§ **EXTRAIT À LIRE**:
____
« Personne ne peut compter durablement sur les Etats-Unis »

11.10.2019 

Les Echos

Virginie Robert, Nicolas Barré, Jacques Hubert-Rodier

Pour sa douzième édition, la World Policy Conference, créée Thierry de Montbrial, fondateur de l’Institut français des relations internationales, va rassembler près de 250 experts des relations internationales à Marrakech ce week-end. La montée de la Chine, la guerre commerciale, l’avenir du système financier international ou la cybermenace sont autant de sujets qui seront abordés.

La nouvelle présidente de la Commission, Ursula Von der Leyen, pourra-t-elle mettre en oeuvre une Europe puissance ?

L’Europe puissance est une locution équivoque. Toutefois, il y a une prise de conscience croissante que si l’Europe ne s’émancipe pas des Etats-Unis, elle deviendra une proie dans la compétition sino-américaine. On se pose la même question ailleurs dans le monde, que ce soit au Moyen-Orient ou en Asie de l’Est. De mon point de vue, l’Alliance atlantique au sens fort n’a pas survécu à la fin de la guerre froide. Les Européens doivent donc reformuler leur projet et élaborer progressivement une capacité de sécurité et de défense dans un sens très large. Cela commence par l’économie. Les Allemands, qui naguère encore rejetaient le concept de politique industrielle, y ont maintenant recours. Ils admettent désormais la nécessité d’élaborer sur le long terme un projet sécuritaire, certes sans rompre avec les Etats-Unis, mais largement autonome.

L’Europe en a-t-elle la force politique ?

Sur le court terme, il est réconfortant que les élections au Parlement européen n’aient pas conduit à une victoire du populisme simpliste. A moyen terme, il est vital que l’Union européenne reformule un projet commun auquel les pays membres adhèrent réellement. L’entrée des pays ex-communistes de l’Est a révélé qu’ils étaient loin de partager la vision des pères fondateurs et que certains, comme la Pologne, ont un tropisme américain. Les prochaines décennies seront dominées par la compétition entre les Etats-Unis et la Chine, avec une dimension technologique fondamentale. Comment éviter de se trouver assujettis à ce nouveau monde bipolaire ? Plus que bien d’autres régions du monde, l’Europe a de grands atouts. N’ayant aucune visée impérialiste, elle a une réelle capacité d’attraction vis-à-vis du nouveau tiers-monde, même en Asie.

La crise du Brexit en Grande-Bretagne illustre-t-elle la faillite d’une démocratie parlementaire ?
____
§ **ÉNONCÉ 1**: Les affirmations (a), (b) et (c) concordent-elles avec l'extrait sur l'Europe et les États-Unis ci-dessus ? Pour chacune, répondez par oui ou non et citez les mots décisifs de l'extrait. (a) La World Policy Conference réunit ses experts à Marrakech pour sa douzième édition. (b) Selon la personne interrogée, l'Alliance atlantique au sens fort a survécu à la fin de la guerre froide. (c) Les Allemands rejettent toujours le concept de politique industrielle.
§ **ÉNONCÉ 2**: Recopiez tout le passage de l'extrait sur l'Europe et les États-Unis, depuis « Virginie Robert, Nicolas » jusqu'à « Europe puissance ? » inclus.
§ **ÉNONCÉ 3**: Rédigez la suite de l'extrait sur l'Europe et les États-Unis, en commençant juste après sa dernière phrase.

§ **DONNÉES FOURNIES**:
____
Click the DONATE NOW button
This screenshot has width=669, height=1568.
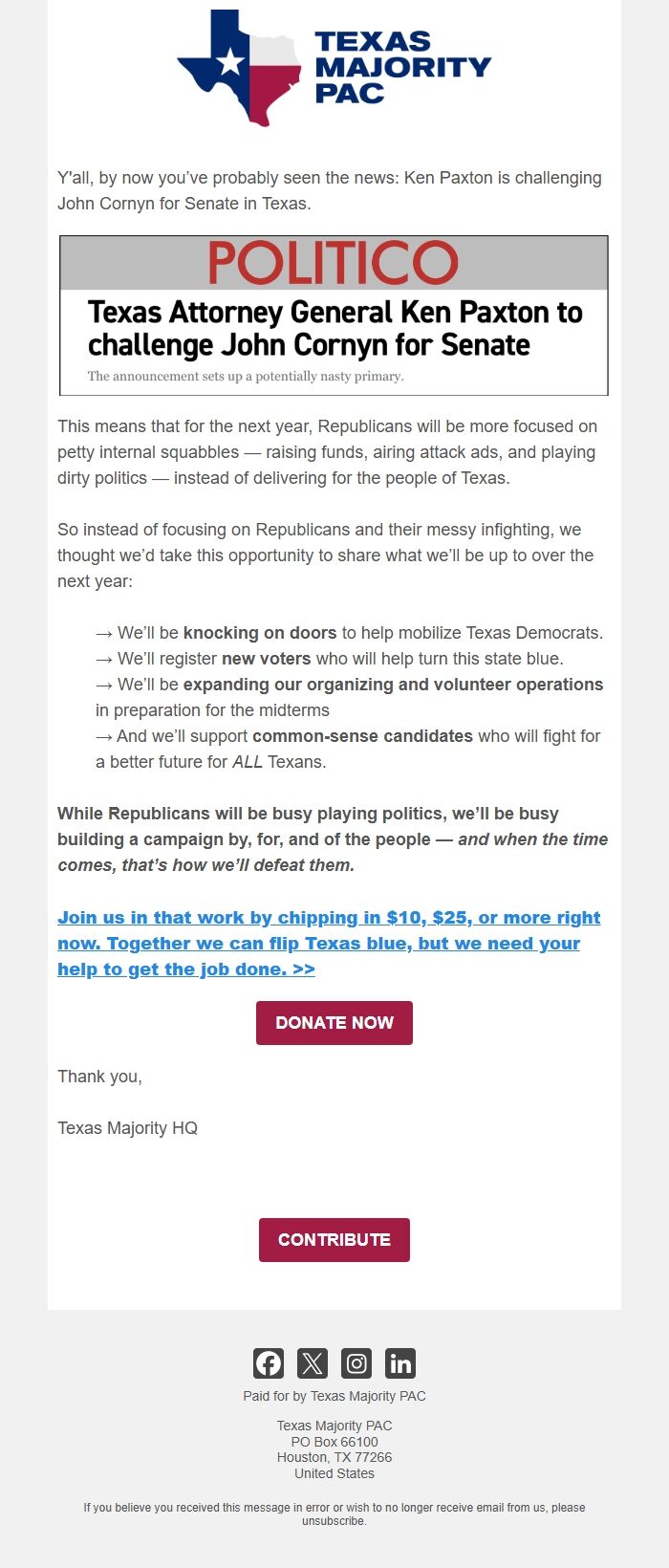[334, 1021]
____
§ **RÉPONSE RÉDIGÉE 1**:
(a) Oui : « Pour sa douzième édition, la World Policy Conference, créée Thierry de Montbrial, fondateur de l’Institut français des relations internationales, va rassembler près de 250 experts des relations internationales à Marrakech ce week-end. »
(b) Non : « De mon point de vue, l’Alliance atlantique au sens fort n’a pas survécu à la fin de la guerre froide. »
(c) Non : « Les Allemands, qui naguère encore rejetaient le concept de politique industrielle, y ont maintenant recours. »

§ **RÉPONSE RÉDIGÉE 2**:
Virginie Robert, Nicolas Barré, Jacques Hubert-Rodier

Pour sa douzième édition, la World Policy Conference, créée Thierry de Montbrial, fondateur de l’Institut français des relations internationales, va rassembler près de 250 experts des relations internationales à Marrakech ce week-end. La montée de la Chine, la guerre commerciale, l’avenir du système financier international ou la cybermenace sont autant de sujets qui seront abordés.

La nouvelle présidente de la Commission, Ursula Von der Leyen, pourra-t-elle mettre en oeuvre une Europe puissance ?

§ **RÉPONSE RÉDIGÉE 3**:
La légitimité d’un régime politique est corrélée à son efficacité. Il ne s’agit pas seulement de l’aspect économique, mais plus généralement de la façon de prendre les bonnes mesures engageant le long terme et de les appliquer. Les Chinois l’ont parfaitement compris. Le coeur de leur politique est le développement économique et social à l’intérieur. Ils savent que la dynastie communiste ne survivrait pas à un échec. Le problème de la démocratie libérale, c’est son inefficacité. En conséquence, c’est le principe même de la démocratie qui est relativisé un peu partout dans le monde. Elle n’est plus nécessairement perçue comme le plus mauvais des régimes « à l’exception de tous les autres ».

Il y a aussi un risque de rupture interne ?

Les divisions en Grande-Bretagne sont profondes. Un nouveau référendum sur l’Ecosse est possible dans les prochaines années. On évoque même la réunification de l’Irlande. Il se peut que la monarchie soit fragile. Le jour où la reine Elizabeth II disparaîtra, je ne doute pas qu’une énorme vague d’émotion submergera le monde entier. On prendra alors pleinement conscience du déclin de la Grande-Bretagne. Walter Bagehot [1826-1857, rédacteur en chef de « The Economist », NDLR] divisait le pouvoir en deux branches : l’« efficient » [le pouvoir exécutif, NDLR] et le « dignified » [la monarchie et le décorum parlementaire, NDLR]. La reine Elizabeth II aura réussi ce tour de force d’incarner la grandeur du royaume, et de lui conserver un halo victorien. Après elle, le « dignified » survivra-t-il avec autant de majesté ? Le Brexit n’est pas seulement un épisode peu glorieux de la démocratie en Grande-Bretagne. Il est surtout un échec du pays qui aura longtemps incarné la démocratie. C’est beaucoup plus grave.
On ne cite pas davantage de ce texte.